Nº 70079935441 (Nº CNJ: 0358756-89.2018.8.21.7000)

2018/Crime

HABEAS CORPUS. PRISÃO PREVENTIVA. ART. 580, DO cpp. excesso de prazo.

Presentes os indicativos de que o paciente integra organização criminosa voltada para a receptação e arrecadação de veículos, necessária a manutenção da segregação.

O paciente possui condições pessoais diversas dos corréus que obtiveram a liberdade provisória. Inviável a extensão da medida.

O processo vem observando os prazos processuais e se desenvolve no tempo necessário, considerando o número de denunciados e sua complexidade. Excesso de prazo não configurado.

ORDEM DENEGADA

Habeas Corpus

Quarta Câmara Criminal

Nº 70079935441 (Nº CNJ: 0358756-89.2018.8.21.7000)

Comarca de Passo Fundo

FLAVIO LUIS ALGARVE

IMPETRANTE

JOAO LUIS DE MORAIS

PACIENTE

JUÍZO DA 3 VARA CRIMINAL DA COMARCA DE PASSO FUNDO

COATOR

ACÓRDÃO

Vistos, relatados e discutidos os autos.

Acordam os Desembargadores integrantes da Quarta Câmara Criminal do Tribunal de Justiça do Estado, à unanimidade, em denegar a ordem.

Custas na forma da lei.

Participaram do julgamento, além do signatário, os eminentes Senhores Des. Aristides Pedroso de Albuquerque Neto (Presidente) e Des. Newton Brasil de Leão.

Porto Alegre, 13 de dezembro de 2018.

DES. ROGÉRIO GESTA LEAL,

Relator.

RELATÓRIO

Des. Rogério Gesta Leal (RELATOR)

Trata-se de habeas corpus, com pedido liminar, impetrado em favor de João Luis de Morais, visando sua liberdade provisória.

Alega o impetrante que o paciente teve sua prisão preventiva decretada, encontrando-se preso desde 24.10.2017.

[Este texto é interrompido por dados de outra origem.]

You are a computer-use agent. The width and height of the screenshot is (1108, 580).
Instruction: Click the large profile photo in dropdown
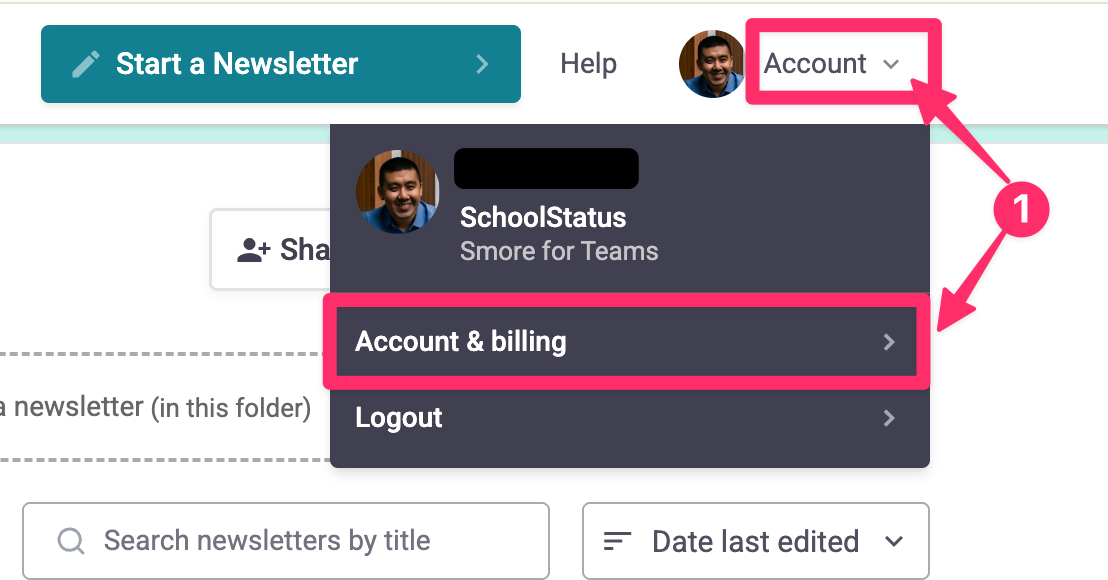[398, 192]
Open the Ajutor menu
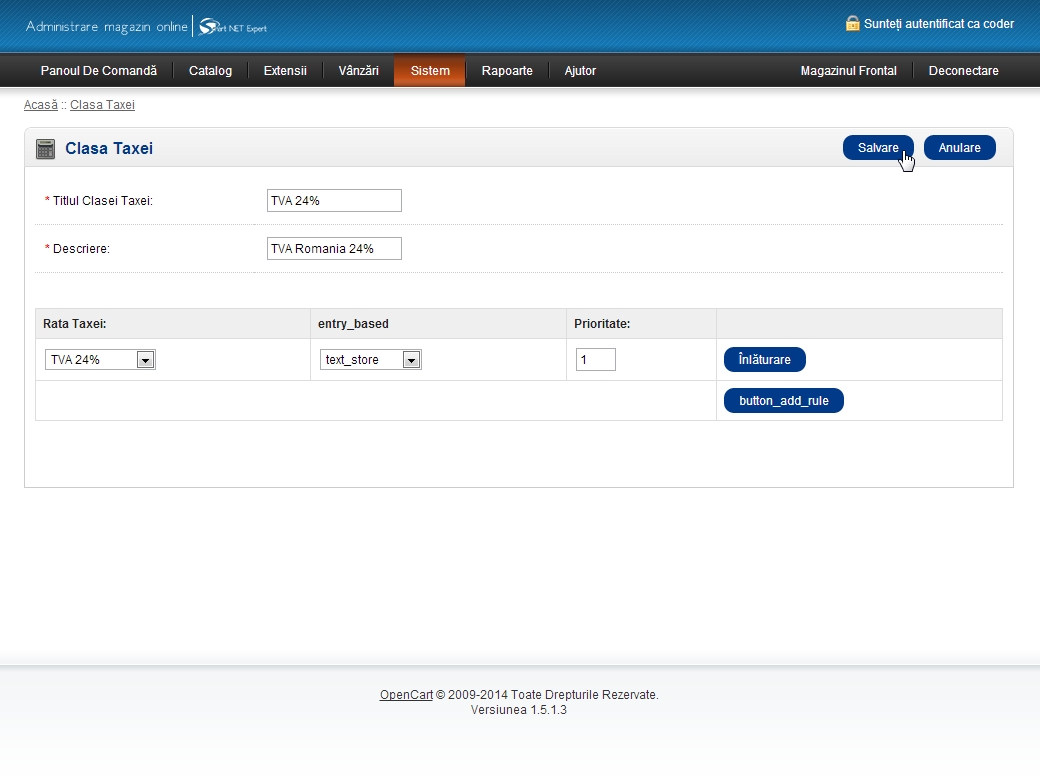The image size is (1040, 775). [x=580, y=71]
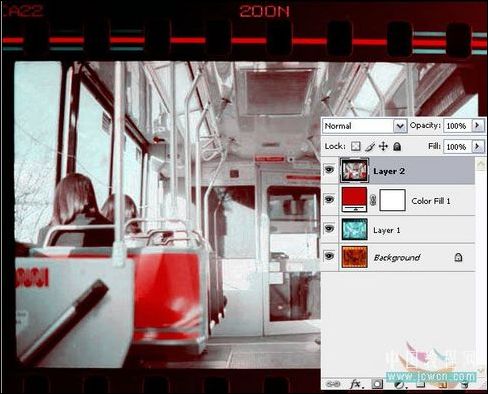
Task: Create a new adjustment layer via the half-circle icon
Action: (x=399, y=385)
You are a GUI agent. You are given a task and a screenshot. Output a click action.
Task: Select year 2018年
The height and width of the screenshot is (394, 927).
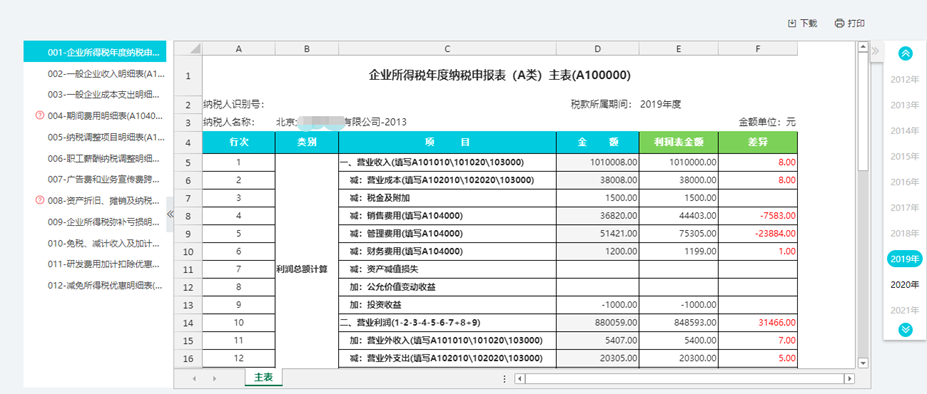(x=905, y=233)
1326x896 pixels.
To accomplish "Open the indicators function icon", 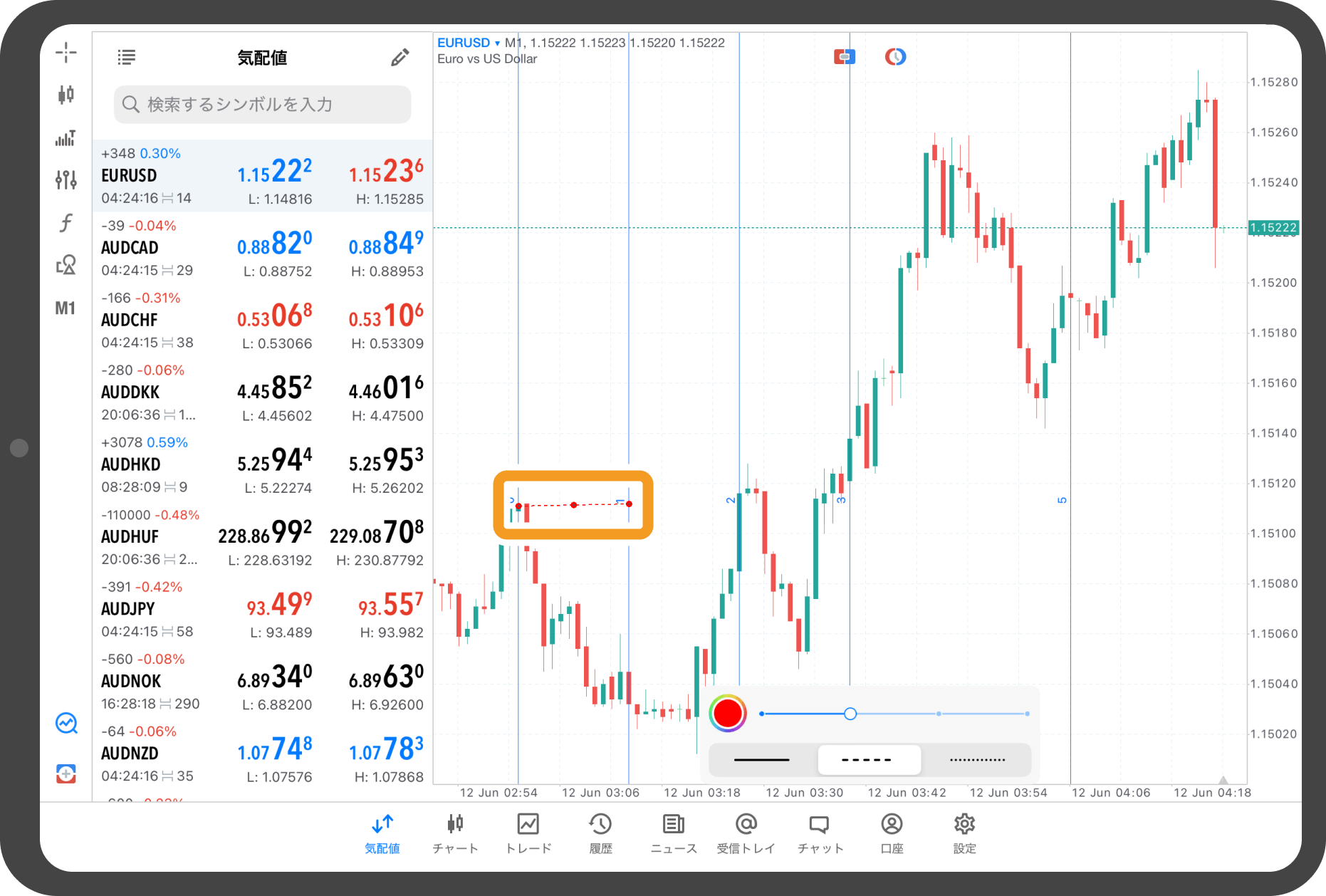I will point(66,223).
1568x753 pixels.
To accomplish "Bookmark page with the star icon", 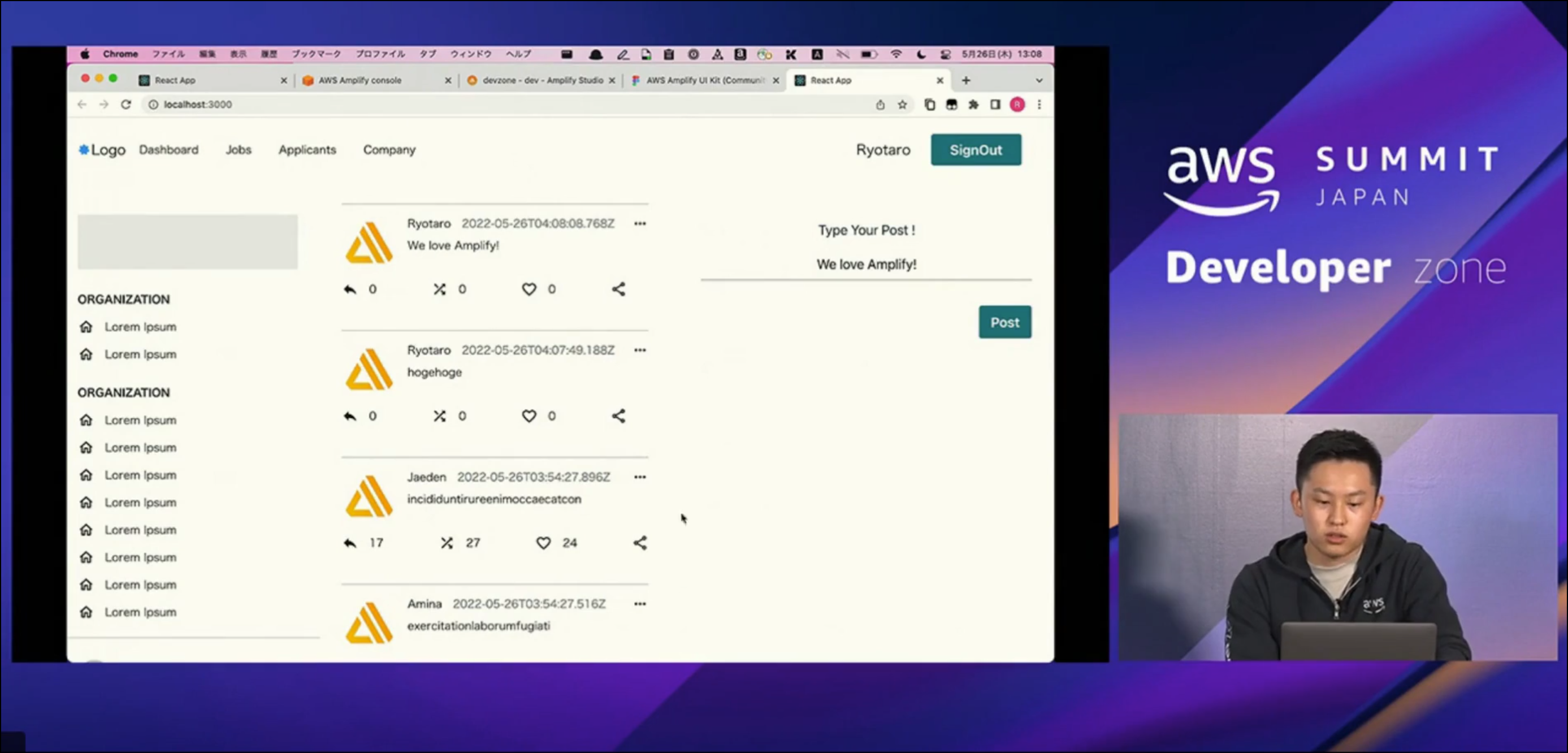I will 902,105.
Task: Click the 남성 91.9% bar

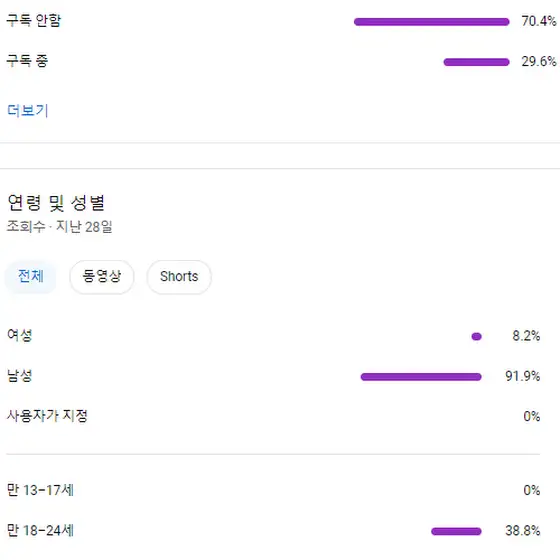Action: (421, 377)
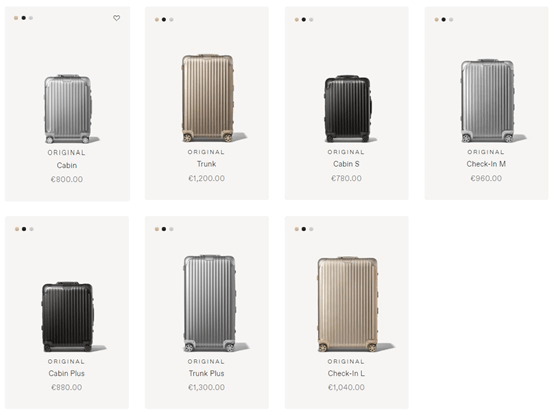Click the Cabin Plus product title
The height and width of the screenshot is (414, 555).
click(x=67, y=373)
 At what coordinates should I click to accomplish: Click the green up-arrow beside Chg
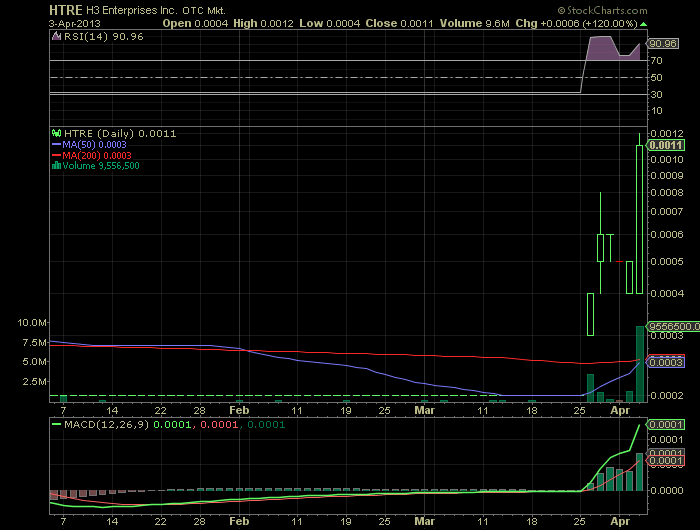pyautogui.click(x=643, y=24)
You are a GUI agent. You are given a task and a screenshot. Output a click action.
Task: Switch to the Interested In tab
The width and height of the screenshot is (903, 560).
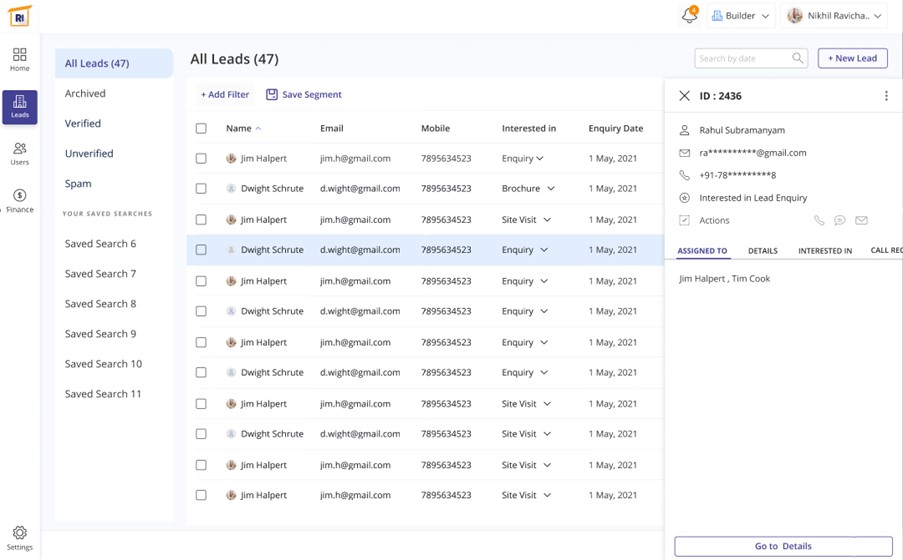(x=825, y=251)
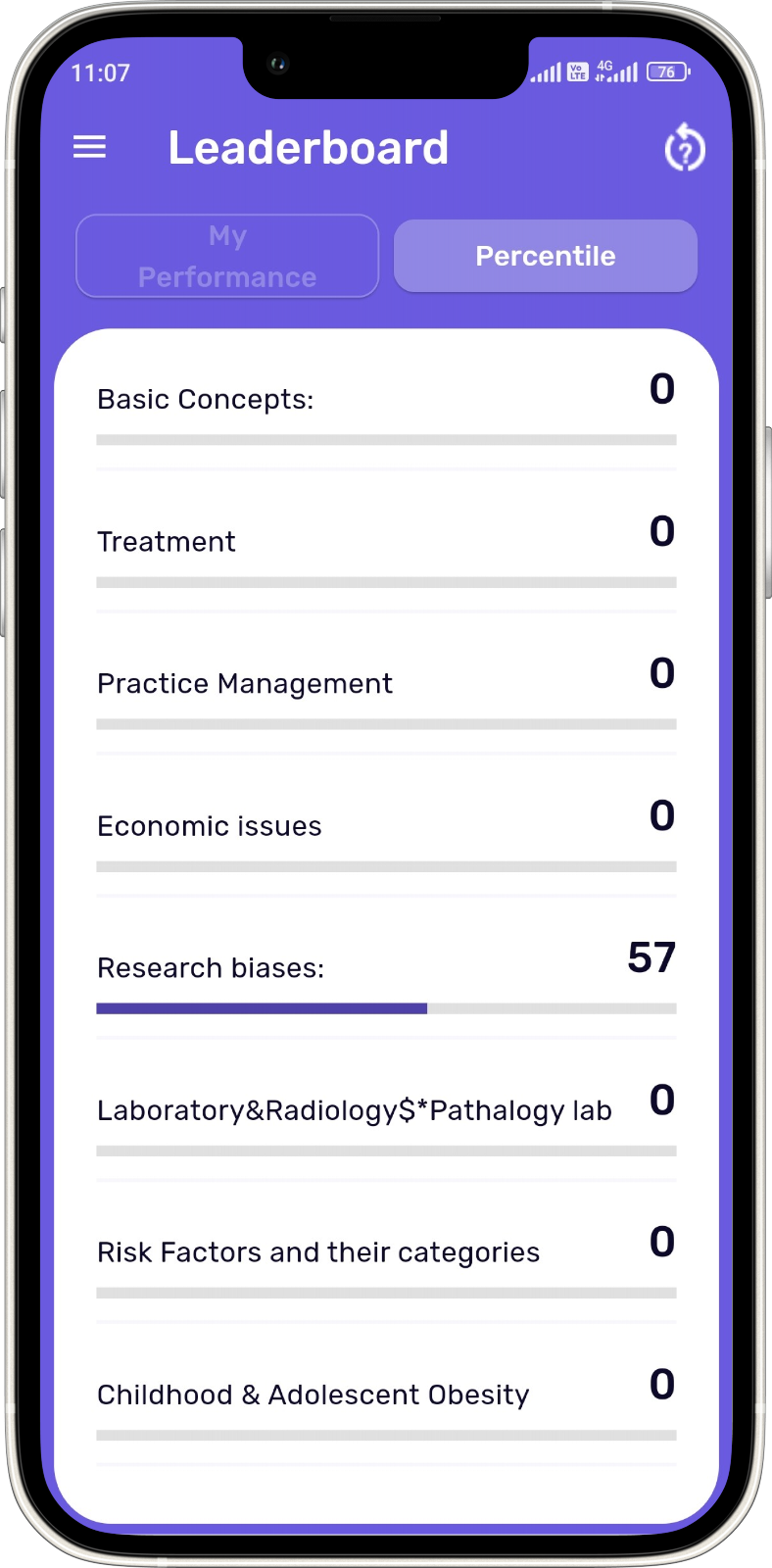Tap the 4G signal strength icon
772x1568 pixels.
pyautogui.click(x=617, y=72)
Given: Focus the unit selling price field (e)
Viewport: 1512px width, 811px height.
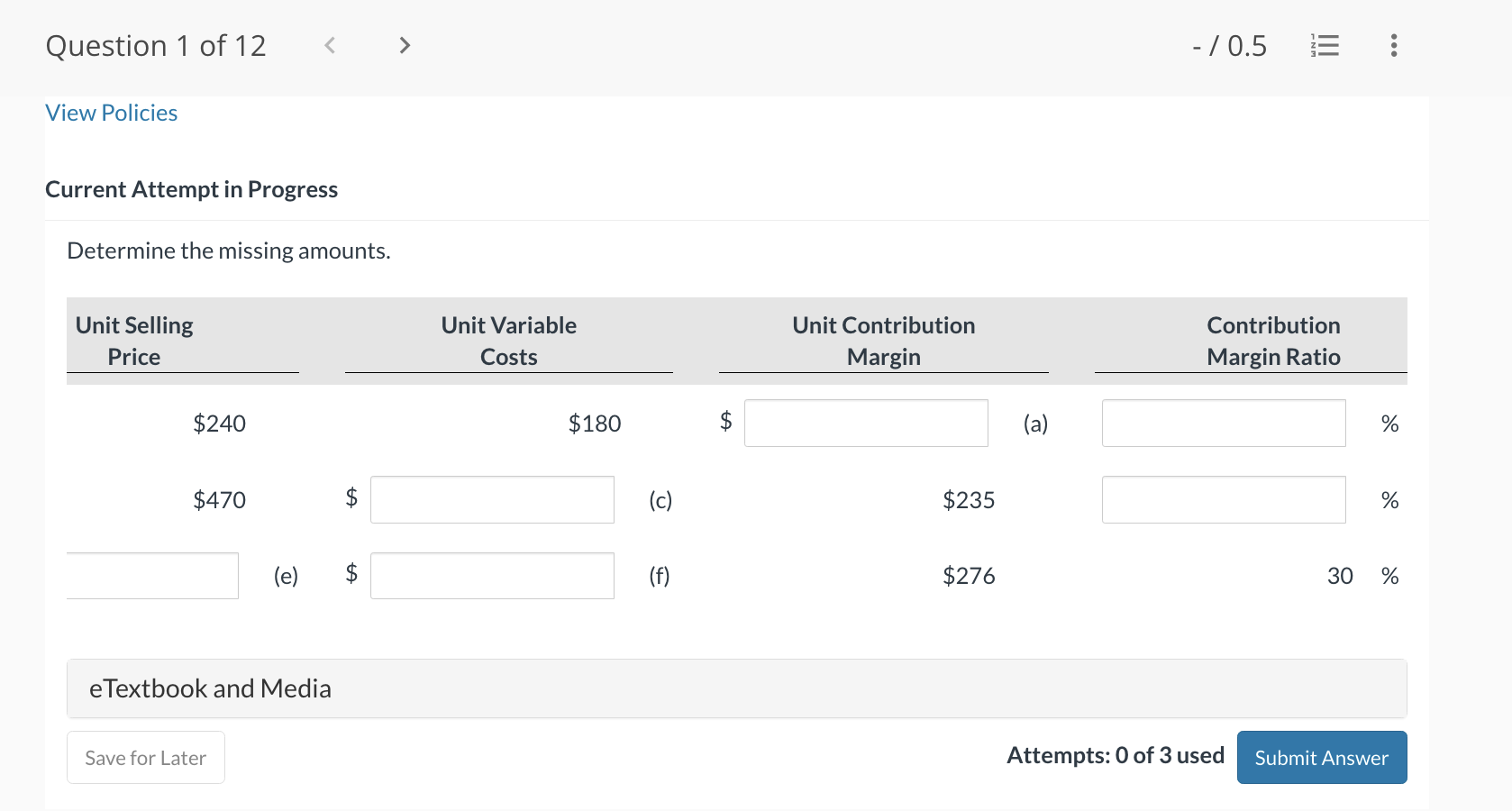Looking at the screenshot, I should coord(152,576).
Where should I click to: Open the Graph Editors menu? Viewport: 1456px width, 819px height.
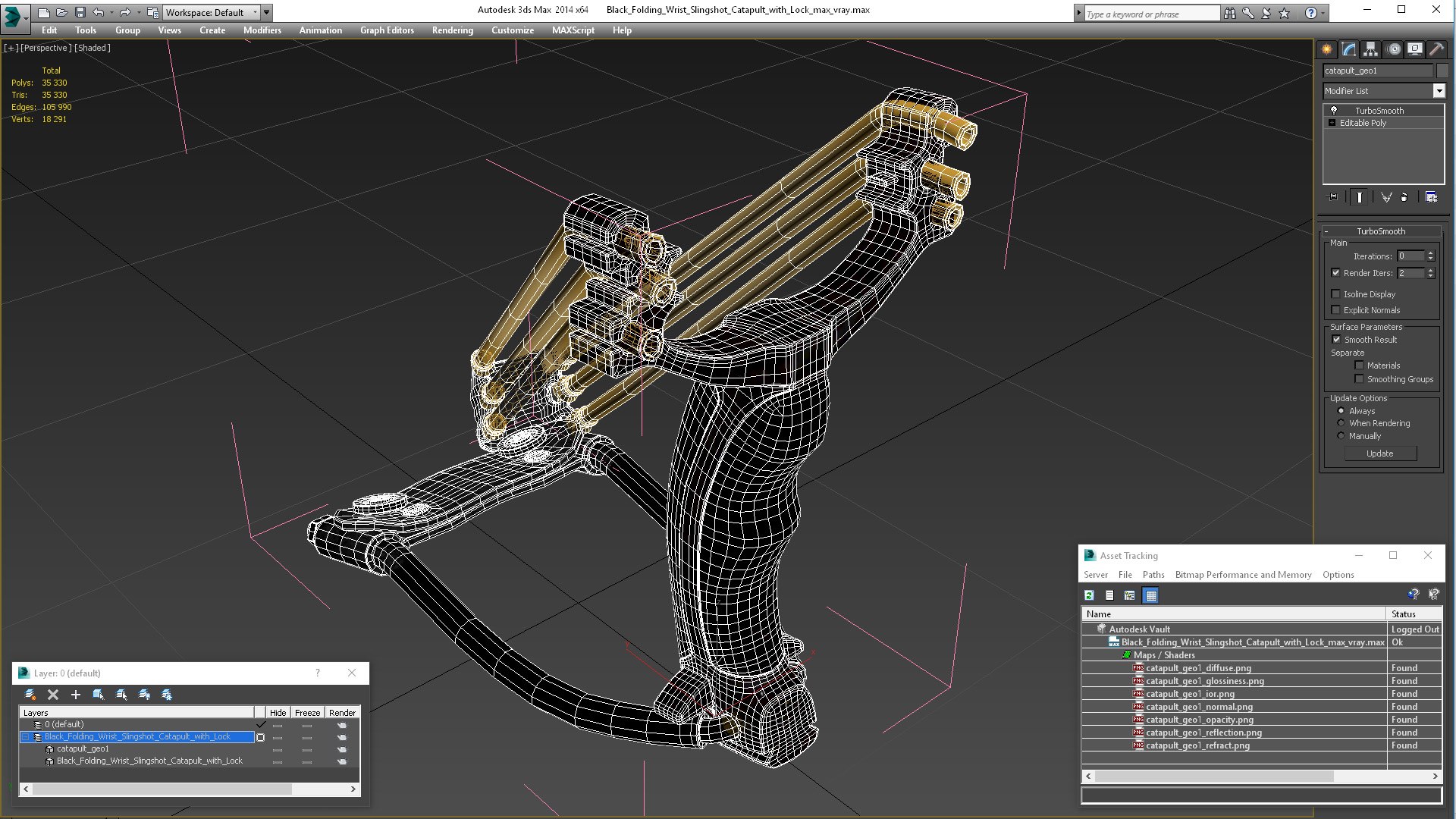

A denúncia imputou a João Luis a prática dos delitos previstos nos artigos , § 2º, § 3º, § 4º, incisos I e III, da Lei nº 12.850/2013 (1º Fato); do art. 180, § 1º, do CP (2º Fato); do art. 180, § 1º, do CP (3º Fato); art. 180, § 1º, do CP (4º Fato); art. 180, § 1º, do CP (5º Fato); do art. 180, § 1º, do CP (6º Fato); do art. 180, § 1º, do CP (7º Fato); do art. 180, § 1º, do CP (8º Fato); do art. 180, § 1º, do CP (9º Fato); do art. 180, § 1º, do CP (10º Fato); do art. 180, § 1º, do CP (11º Fato); do art. 180, § 1º, do CP (12º Fato), combinados com art. 29, caput, do CP e na forma do art. 69, caput, do CP.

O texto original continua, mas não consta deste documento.